FREEDOM OF SCREECH
So cultivated, yet so given to imprudent rants: Michael Moriarty--actor, pianist, composer--has been attacking Attorney General Janet Reno's campaign against TV violence and has called the nation's top law person"awesomely, frighteningly sick." Charging that NBC was trying to curtail his outspokenness, Moriarty resigned from his role on Law and Order. Free to gripe, he headed for Howard Stern's radio show, where he attacked Clint Eastwood for failing to share his anti-Reno fervor.
SEEN & HEARD
Luckily, Michelle Pfeiffer's next role will not require her to wear a skintight Catwoman suit. The newlywed, set to begin shooting My Posse Don't Do Homework in a few weeks, has learned that she is pregnant. But her condition shouldn't interfere with her work. In Posse, Pfeiffer plays a teacher who favors the oversize look.
He has attained untold wealth and now ecstatic critical acclaim. What is there left for Steven Spielberg to want? His own theme restaurant. The auteur conceived and has invested in Dive!, a submarine-inspired eatery scheduled to open in Los Angeles this spring.
Many have called the AIDS film Philadelphia unrealistic, but the family of the late Geoffrey Bowers believes the movie is too true to life. Like the Tom Hanks character in the film, Bowers leveled an AIDS-discrimination suit against his prestigious law firm. Now his family is suing Jonathan Demme, Philadelphia's director, and TriStar Pictures for allegedly appropriating the story.

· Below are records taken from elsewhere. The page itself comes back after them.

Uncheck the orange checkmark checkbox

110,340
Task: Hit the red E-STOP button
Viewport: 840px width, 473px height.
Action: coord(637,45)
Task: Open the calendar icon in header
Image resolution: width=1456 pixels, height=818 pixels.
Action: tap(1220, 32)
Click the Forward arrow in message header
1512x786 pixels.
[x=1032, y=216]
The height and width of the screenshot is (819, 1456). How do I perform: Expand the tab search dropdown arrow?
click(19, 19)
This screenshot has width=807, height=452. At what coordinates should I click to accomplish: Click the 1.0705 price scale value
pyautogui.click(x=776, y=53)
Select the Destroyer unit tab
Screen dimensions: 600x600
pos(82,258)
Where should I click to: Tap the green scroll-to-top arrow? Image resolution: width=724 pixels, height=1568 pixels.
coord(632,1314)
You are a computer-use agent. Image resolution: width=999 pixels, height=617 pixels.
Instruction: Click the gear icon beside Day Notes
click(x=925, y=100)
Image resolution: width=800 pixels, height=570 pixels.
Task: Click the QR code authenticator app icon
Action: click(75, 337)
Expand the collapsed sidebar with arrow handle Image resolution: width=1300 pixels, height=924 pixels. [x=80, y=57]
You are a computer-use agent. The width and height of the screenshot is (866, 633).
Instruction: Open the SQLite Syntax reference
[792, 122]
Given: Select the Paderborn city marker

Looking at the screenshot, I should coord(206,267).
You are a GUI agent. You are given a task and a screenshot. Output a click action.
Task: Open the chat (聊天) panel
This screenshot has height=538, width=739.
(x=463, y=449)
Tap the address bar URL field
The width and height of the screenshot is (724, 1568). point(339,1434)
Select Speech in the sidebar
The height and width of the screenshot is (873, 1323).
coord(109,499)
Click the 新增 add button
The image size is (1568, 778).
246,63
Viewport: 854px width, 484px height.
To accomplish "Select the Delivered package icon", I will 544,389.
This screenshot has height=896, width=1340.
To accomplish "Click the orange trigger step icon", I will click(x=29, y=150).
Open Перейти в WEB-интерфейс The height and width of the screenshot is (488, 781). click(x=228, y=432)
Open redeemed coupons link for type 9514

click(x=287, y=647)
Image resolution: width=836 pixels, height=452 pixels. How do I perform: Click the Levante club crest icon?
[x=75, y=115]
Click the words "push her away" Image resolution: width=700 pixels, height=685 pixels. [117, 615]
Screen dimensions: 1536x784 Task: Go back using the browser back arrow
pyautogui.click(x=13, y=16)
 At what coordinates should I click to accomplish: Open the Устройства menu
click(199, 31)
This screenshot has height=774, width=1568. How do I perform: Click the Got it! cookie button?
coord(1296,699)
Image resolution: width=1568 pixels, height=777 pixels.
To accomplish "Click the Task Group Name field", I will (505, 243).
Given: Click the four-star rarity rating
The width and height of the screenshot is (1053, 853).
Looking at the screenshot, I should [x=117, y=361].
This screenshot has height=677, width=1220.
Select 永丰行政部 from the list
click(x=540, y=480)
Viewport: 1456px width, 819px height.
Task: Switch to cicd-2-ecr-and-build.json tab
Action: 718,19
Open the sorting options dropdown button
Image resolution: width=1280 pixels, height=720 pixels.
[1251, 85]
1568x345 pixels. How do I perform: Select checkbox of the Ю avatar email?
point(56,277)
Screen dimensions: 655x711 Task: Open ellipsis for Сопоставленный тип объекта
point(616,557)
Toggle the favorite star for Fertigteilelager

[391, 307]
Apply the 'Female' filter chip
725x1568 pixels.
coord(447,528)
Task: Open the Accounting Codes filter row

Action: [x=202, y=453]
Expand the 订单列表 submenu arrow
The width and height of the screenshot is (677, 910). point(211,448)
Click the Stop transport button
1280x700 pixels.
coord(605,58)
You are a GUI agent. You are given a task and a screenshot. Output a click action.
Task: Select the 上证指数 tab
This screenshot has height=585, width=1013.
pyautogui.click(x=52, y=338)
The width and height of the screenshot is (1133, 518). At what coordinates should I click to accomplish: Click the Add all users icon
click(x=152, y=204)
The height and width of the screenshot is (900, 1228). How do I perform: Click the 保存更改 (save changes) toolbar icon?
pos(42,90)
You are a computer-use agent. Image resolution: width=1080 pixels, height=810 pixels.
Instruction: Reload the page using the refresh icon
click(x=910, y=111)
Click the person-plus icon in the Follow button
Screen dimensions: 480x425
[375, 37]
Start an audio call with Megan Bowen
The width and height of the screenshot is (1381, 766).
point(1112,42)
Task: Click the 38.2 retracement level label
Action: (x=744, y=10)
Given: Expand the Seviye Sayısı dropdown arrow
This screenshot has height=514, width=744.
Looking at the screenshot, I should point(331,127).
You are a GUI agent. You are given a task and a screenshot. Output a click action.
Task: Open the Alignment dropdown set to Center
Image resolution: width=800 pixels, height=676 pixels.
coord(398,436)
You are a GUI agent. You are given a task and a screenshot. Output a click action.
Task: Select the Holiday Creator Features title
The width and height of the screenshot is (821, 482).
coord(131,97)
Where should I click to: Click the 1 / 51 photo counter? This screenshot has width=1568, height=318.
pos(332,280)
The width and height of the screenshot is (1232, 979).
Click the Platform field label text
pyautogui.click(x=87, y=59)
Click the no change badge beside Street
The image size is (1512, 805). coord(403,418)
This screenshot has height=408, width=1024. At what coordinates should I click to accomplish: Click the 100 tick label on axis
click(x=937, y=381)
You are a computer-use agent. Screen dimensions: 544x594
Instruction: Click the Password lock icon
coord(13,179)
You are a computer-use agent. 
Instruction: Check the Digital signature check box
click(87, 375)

FINDING JODIE, FERAL CHILD
Liam Neeson, suave savior in Schindler's List, is about to become Liam Neeson, suave savior in Nell, the improbable story of a small-town doctor who encounters a woman who was raised in a forest and invented her own language. JODIE FOSTER will star as the grownup feral child. She is also producing the film, which she describes as "very pure, not flashy." Foster says she cast Neeson because he has "a kindness and sweetness to him, a vulnerability." She adds, "I didn't want any smoldering types. No Tommy Lee Joneses."
THE TRIALS OF GLAMOUR
Those of us who think supermodeling really is pretty easy work now have Christy Turlington Backstage, an upcoming television documentary, to persuade us otherwise. The grainy film, directed by Robert Leacock, son of cinema verite pioneer Richard Leacock, records the life of the world's most affable runway goddess as she prepares for fashion shows in Europe and New York. "Five days, eight fittings, eight different hair and makeup sessions, photo shoots. All that in five days!" CHRISTY TURLINGTON moans before the Milan collections. How does she cope? She chain-smokes, she giggles and she remains philosophical, saying, "There's just not any way to adjust to this kind of life."